En nihayetinde, maske kullanımı, el yıkamak ve evden çalışma gibi şeyler gündelik bir hale geldikçe, zamanın tekrar hızlandığını ifade ediyor. (Tabii ki, üç küçük çocukla bir evde sıkışıp kalmadıysanız.)

Küresel salgının zaman algımız üzerindeki kalıcı etkilerinden biri, ona daha fazla değer vermemiz olabilir. Sonuç itibariyle, kim işe gidip gelmek için bir araçta bir buçuk saat geçirmek ister ki? Ya da yataktan çıkıp bilgisayarı açabilecekken ofise gitmek için bir saat hazırlık yapmayı mı istersiniz? Tuhaf bir şekilde, psikoloji çevrelerinde, zaman, özellikle çekici bir araştırma konusu olarak görülmüyor.

● **Verilen öğeler**
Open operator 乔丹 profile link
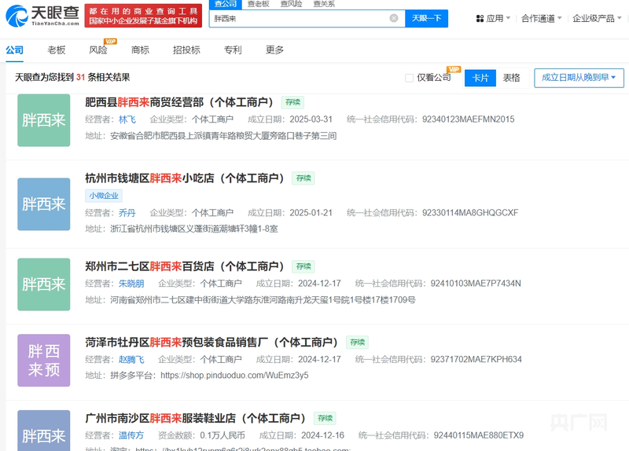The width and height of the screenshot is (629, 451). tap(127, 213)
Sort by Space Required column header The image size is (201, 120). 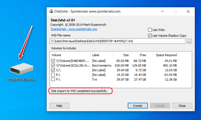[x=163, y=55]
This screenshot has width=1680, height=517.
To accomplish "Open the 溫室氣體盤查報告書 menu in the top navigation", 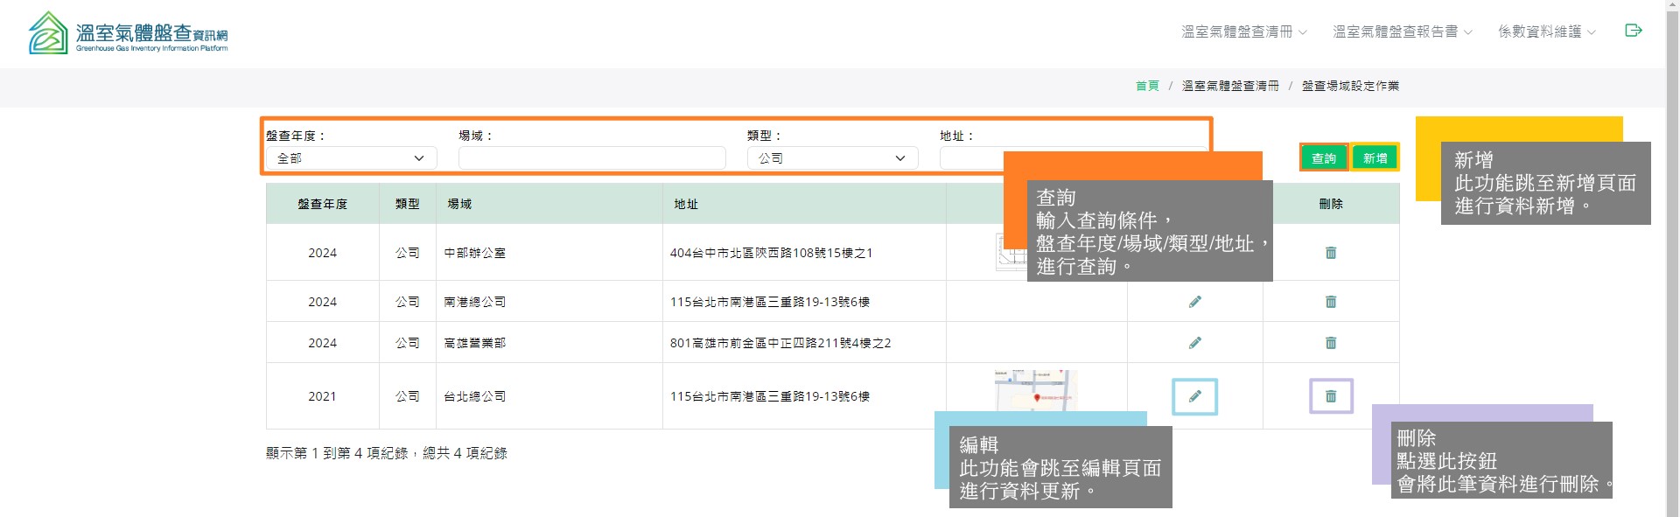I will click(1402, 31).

● **Yapmanız gereken**
Salgının zaman algısına etkisini anlatan metni, tek kelimesini değiştirmeden baştan sona alıntılayın. Yalnızca metindeki bilgilere dayanın.

● **Tamamlanmış alıştırma**
En nihayetinde, maske kullanımı, el yıkamak ve evden çalışma gibi şeyler gündelik bir hale geldikçe, zamanın tekrar hızlandığını ifade ediyor. (Tabii ki, üç küçük çocukla bir evde sıkışıp kalmadıysanız.)

Küresel salgının zaman algımız üzerindeki kalıcı etkilerinden biri, ona daha fazla değer vermemiz olabilir. Sonuç itibariyle, kim işe gidip gelmek için bir araçta bir buçuk saat geçirmek ister ki? Ya da yataktan çıkıp bilgisayarı açabilecekken ofise gitmek için bir saat hazırlık yapmayı mı istersiniz? Tuhaf bir şekilde, psikoloji çevrelerinde, zaman, özellikle çekici bir araştırma konusu olarak görülmüyor.